- **Extracted material**:
╭──
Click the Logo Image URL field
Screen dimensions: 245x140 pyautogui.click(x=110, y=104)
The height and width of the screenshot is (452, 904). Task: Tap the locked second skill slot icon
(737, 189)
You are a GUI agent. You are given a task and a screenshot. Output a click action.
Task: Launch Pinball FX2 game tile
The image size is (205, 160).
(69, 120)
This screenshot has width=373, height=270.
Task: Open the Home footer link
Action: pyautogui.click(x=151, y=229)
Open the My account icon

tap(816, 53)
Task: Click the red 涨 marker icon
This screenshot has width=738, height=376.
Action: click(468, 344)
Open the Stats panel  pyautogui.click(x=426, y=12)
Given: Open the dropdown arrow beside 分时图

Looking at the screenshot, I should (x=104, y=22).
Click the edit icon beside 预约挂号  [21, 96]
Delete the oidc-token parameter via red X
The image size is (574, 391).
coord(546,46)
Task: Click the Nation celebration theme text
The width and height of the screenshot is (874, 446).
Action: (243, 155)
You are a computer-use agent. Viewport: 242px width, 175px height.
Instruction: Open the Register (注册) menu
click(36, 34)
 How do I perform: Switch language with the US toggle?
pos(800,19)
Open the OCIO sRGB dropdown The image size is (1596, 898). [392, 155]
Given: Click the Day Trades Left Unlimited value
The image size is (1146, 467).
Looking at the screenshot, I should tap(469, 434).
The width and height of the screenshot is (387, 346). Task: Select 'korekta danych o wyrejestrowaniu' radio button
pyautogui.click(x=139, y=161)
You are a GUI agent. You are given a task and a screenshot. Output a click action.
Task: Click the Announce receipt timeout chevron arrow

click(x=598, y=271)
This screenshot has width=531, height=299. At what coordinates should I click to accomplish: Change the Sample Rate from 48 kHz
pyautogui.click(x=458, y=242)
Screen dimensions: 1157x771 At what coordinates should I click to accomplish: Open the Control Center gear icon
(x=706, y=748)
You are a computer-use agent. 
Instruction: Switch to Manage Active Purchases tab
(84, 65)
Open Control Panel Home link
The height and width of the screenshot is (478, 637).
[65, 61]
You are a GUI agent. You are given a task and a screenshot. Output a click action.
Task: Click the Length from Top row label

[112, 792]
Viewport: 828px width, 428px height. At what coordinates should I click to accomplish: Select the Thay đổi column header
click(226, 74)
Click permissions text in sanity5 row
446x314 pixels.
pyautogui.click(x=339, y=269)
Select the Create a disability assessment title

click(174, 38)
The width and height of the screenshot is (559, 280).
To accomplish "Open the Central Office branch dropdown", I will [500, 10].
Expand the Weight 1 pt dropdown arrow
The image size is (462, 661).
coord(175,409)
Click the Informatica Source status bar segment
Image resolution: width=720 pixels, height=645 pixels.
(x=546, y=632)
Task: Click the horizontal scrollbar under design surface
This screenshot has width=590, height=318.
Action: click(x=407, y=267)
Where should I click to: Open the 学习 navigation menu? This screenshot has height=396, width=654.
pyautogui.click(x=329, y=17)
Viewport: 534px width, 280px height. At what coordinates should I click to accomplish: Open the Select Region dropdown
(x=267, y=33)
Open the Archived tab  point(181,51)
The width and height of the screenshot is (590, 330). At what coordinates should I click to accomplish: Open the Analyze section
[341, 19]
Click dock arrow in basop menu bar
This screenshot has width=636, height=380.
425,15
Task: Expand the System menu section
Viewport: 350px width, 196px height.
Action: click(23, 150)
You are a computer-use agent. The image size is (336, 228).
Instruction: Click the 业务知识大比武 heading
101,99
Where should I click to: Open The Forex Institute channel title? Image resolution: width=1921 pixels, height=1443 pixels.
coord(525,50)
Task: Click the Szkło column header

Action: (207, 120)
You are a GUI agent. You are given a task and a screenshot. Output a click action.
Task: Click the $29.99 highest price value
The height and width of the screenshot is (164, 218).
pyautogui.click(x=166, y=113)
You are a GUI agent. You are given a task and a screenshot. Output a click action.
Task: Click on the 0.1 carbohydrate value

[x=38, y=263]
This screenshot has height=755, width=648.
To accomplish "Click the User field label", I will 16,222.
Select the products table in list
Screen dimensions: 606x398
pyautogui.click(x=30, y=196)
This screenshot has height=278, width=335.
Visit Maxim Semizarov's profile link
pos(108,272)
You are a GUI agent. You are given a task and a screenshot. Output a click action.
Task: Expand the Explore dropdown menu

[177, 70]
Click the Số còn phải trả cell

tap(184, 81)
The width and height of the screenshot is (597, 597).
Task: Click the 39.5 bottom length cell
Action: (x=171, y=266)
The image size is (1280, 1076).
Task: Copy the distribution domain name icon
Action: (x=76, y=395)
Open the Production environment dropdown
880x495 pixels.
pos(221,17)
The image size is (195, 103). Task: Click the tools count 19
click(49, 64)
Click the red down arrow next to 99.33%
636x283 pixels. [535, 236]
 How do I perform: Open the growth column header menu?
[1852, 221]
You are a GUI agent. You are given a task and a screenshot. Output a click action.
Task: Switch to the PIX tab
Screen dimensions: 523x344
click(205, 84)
╰──
- **Exercise details**: Format every line of the records above as a JSON list of strings, one string per line, and leave out the blank lines.

- **Exercise result**:
[
  "Click the Logo Image URL field",
  "Screen dimensions: 245x140 pyautogui.click(x=110, y=104)",
  "The height and width of the screenshot is (452, 904). Task: Tap the locked second skill slot icon",
  "(737, 189)",
  "You are a GUI agent. You are given a task and a screenshot. Output a click action.",
  "Task: Launch Pinball FX2 game tile",
  "The image size is (205, 160).",
  "(69, 120)",
  "This screenshot has width=373, height=270.",
  "Task: Open the Home footer link",
  "Action: pyautogui.click(x=151, y=229)",
  "Open the My account icon",
  "tap(816, 53)",
  "Task: Click the red 涨 marker icon",
  "This screenshot has width=738, height=376.",
  "Action: click(468, 344)",
  "Open the Stats panel  pyautogui.click(x=426, y=12)",
  "Given: Open the dropdown arrow beside 分时图",
  "Looking at the screenshot, I should (x=104, y=22).",
  "Click the edit icon beside 预约挂号  [21, 96]",
  "Delete the oidc-token parameter via red X",
  "The image size is (574, 391).",
  "coord(546,46)",
  "Task: Click the Nation celebration theme text",
  "The width and height of the screenshot is (874, 446).",
  "Action: (243, 155)",
  "You are a computer-use agent. Viewport: 242px width, 175px height.",
  "Instruction: Open the Register (注册) menu",
  "click(36, 34)",
  " How do I perform: Switch language with the US toggle?",
  "pos(800,19)",
  "Open the OCIO sRGB dropdown The image size is (1596, 898). [392, 155]",
  "Given: Click the Day Trades Left Unlimited value",
  "The image size is (1146, 467).",
  "Looking at the screenshot, I should tap(469, 434).",
  "The width and height of the screenshot is (387, 346). Task: Select 'korekta danych o wyrejestrowaniu' radio button",
  "pyautogui.click(x=139, y=161)",
  "You are a GUI agent. You are given a task and a screenshot. Output a click action.",
  "Task: Click the Announce receipt timeout chevron arrow",
  "click(x=598, y=271)",
  "This screenshot has width=531, height=299. At what coordinates should I click to accomplish: Change the Sample Rate from 48 kHz",
  "pyautogui.click(x=458, y=242)",
  "Screen dimensions: 1157x771 At what coordinates should I click to accomplish: Open the Control Center gear icon",
  "(x=706, y=748)",
  "You are a computer-use agent. ",
  "Instruction: Switch to Manage Active Purchases tab",
  "(84, 65)",
  "Open Control Panel Home link",
  "The height and width of the screenshot is (478, 637).",
  "[65, 61]",
  "You are a GUI agent. You are given a task and a screenshot. Output a click action.",
  "Task: Click the Length from Top row label",
  "[112, 792]",
  "Viewport: 828px width, 428px height. At what coordinates should I click to accomplish: Select the Thay đổi column header",
  "click(226, 74)",
  "Click permissions text in sanity5 row",
  "446x314 pixels.",
  "pyautogui.click(x=339, y=269)",
  "Select the Create a disability assessment title",
  "click(174, 38)",
  "The width and height of the screenshot is (559, 280).",
  "To accomplish \"Open the Central Office branch dropdown\", I will [500, 10].",
  "Expand the Weight 1 pt dropdown arrow",
  "The image size is (462, 661).",
  "coord(175,409)",
  "Click the Informatica Source status bar segment",
  "Image resolution: width=720 pixels, height=645 pixels.",
  "(x=546, y=632)",
  "Task: Click the horizontal scrollbar under design surface",
  "This screenshot has width=590, height=318.",
  "Action: click(x=407, y=267)",
  "Where should I click to: Open the 学习 navigation menu? This screenshot has height=396, width=654.",
  "pyautogui.click(x=329, y=17)",
  "Viewport: 534px width, 280px height. At what coordinates should I click to accomplish: Open the Select Region dropdown",
  "(x=267, y=33)",
  "Open the Archived tab  point(181,51)",
  "The width and height of the screenshot is (590, 330). At what coordinates should I click to accomplish: Open the Analyze section",
  "[341, 19]",
  "Click dock arrow in basop menu bar",
  "This screenshot has width=636, height=380.",
  "425,15",
  "Task: Expand the System menu section",
  "Viewport: 350px width, 196px height.",
  "Action: click(23, 150)",
  "You are a computer-use agent. The image size is (336, 228).",
  "Instruction: Click the 业务知识大比武 heading",
  "101,99",
  "Where should I click to: Open The Forex Institute channel title? Image resolution: width=1921 pixels, height=1443 pixels.",
  "coord(525,50)",
  "Task: Click the Szkło column header",
  "Action: (207, 120)",
  "You are a GUI agent. You are given a task and a screenshot. Output a click action.",
  "Task: Click the $29.99 highest price value",
  "The height and width of the screenshot is (164, 218).",
  "pyautogui.click(x=166, y=113)",
  "You are a GUI agent. You are given a task and a screenshot. Output a click action.",
  "Task: Click on the 0.1 carbohydrate value",
  "[x=38, y=263]",
  "This screenshot has height=755, width=648.",
  "To accomplish \"Click the User field label\", I will 16,222.",
  "Select the products table in list",
  "Screen dimensions: 606x398",
  "pyautogui.click(x=30, y=196)",
  "This screenshot has height=278, width=335.",
  "Visit Maxim Semizarov's profile link",
  "pos(108,272)",
  "You are a GUI agent. You are given a task and a screenshot. Output a click action.",
  "Task: Expand the Explore dropdown menu",
  "[177, 70]",
  "Click the Số còn phải trả cell",
  "tap(184, 81)",
  "The width and height of the screenshot is (597, 597).",
  "Task: Click the 39.5 bottom length cell",
  "Action: (x=171, y=266)",
  "The image size is (1280, 1076).",
  "Task: Copy the distribution domain name icon",
  "Action: (x=76, y=395)",
  "Open the Production environment dropdown",
  "880x495 pixels.",
  "pos(221,17)",
  "The image size is (195, 103). Task: Click the tools count 19",
  "click(49, 64)",
  "Click the red down arrow next to 99.33%",
  "636x283 pixels. [535, 236]",
  " How do I perform: Open the growth column header menu?",
  "[1852, 221]",
  "You are a GUI agent. You are given a task and a screenshot. Output a click action.",
  "Task: Switch to the PIX tab",
  "Screen dimensions: 523x344",
  "click(205, 84)"
]